In order to solve above-mentioned problem, the electro-photography apparatus that the present invention relates to has: the electrostatic latent image image-carrier forms electrostatic latent image and is driven and rotates on the surface; Charging system, make the predetermined current potential of this electrostatic latent image image carrier surface band, wherein, above-mentioned Charging system has the charged device of grid electrode to constitute by one, this has the charged device of grid electrode to comprise: a plurality of electric wires, on the position relative, be the direction of principal axis configuration with the direction vertical, and be applied in high voltage with the sense of rotation of this electrostatic latent image image-carrier with above-mentioned electrostatic latent image image-carrier; Guarded electrode shields this electric wire, opens and the relative face of above-mentioned electrostatic latent image image-carrier; Cancellous grid electrode, be configured on the face of opening of this guarded electrode, above-mentioned grid electrode has thick zone and the close zone that the order hole of mesh differs from one another, above-mentioned thick zone and close zone dispose successively from one side direction downstream, sense of rotation upstream, one side of electrostatic latent image image-carrier, and the border in above-mentioned thick zone and close zone is positioned at the pairing position of valley of the distribution of the surface potential intensity of representing above-mentioned electrostatic latent image image-carrier.

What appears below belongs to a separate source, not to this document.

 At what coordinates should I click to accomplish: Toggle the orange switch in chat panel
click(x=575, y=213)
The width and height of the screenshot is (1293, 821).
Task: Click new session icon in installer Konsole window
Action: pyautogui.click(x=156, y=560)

According to said structure,, can carry out stable charged as illustrated in Charging system.And, can not increase the growing amount of ozone, electro-photography apparatus is maximized, can in high-speed equipment, make the electrostatic latent image image-carrier charged to predetermined potential.

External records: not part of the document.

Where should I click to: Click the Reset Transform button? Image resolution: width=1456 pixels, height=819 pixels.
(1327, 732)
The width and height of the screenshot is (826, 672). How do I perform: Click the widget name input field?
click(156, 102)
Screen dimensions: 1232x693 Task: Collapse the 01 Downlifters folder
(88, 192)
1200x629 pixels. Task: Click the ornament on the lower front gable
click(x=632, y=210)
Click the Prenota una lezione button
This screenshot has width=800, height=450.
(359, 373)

In the electro-photography apparatus that the present invention relates to, the area in above-mentioned close zone is preferably greater than the area in thick zone.According to said structure, can enlarge and adjust charged zone, therefore can carry out stable charged efficiently.

In the electro-photography apparatus that the present invention relates to, above-mentioned grid electrode has a plurality of slits, the wide 2.0～2.6mm that is preferably of the slit in above-mentioned thick zone, and slit separation is 2.15～2.17mm, the slit in above-mentioned close zone is wide to be 1.2～1.6mm, and slit separation is 1.35～1.77mm.And, in the electro-photography apparatus that the present invention relates to, above-mentioned grid electrode has a plurality of polygonal openings, the external diameter of a circle external with the opening in above-mentioned thick zone is preferably 4.0～4.5mm, the spacing of circumscribed circle is 4.25～4.77mm, the external diameter of a circle external with the opening in above-mentioned close zone is 3.5～4.0mm, and the spacing of circumscribed circle is 3.75～4.27mm.According to said structure, in high-speed equipment, can make the electrostatic latent image image-carrier charged to predetermined potential.

In the electro-photography apparatus that the present invention relates to, the peripheral speed of above-mentioned electrostatic latent image image-carrier is preferably more than the 400mm/sec.According to said structure, stable charged even above-mentioned electro-photography apparatus also can carry out when high-speed equipment.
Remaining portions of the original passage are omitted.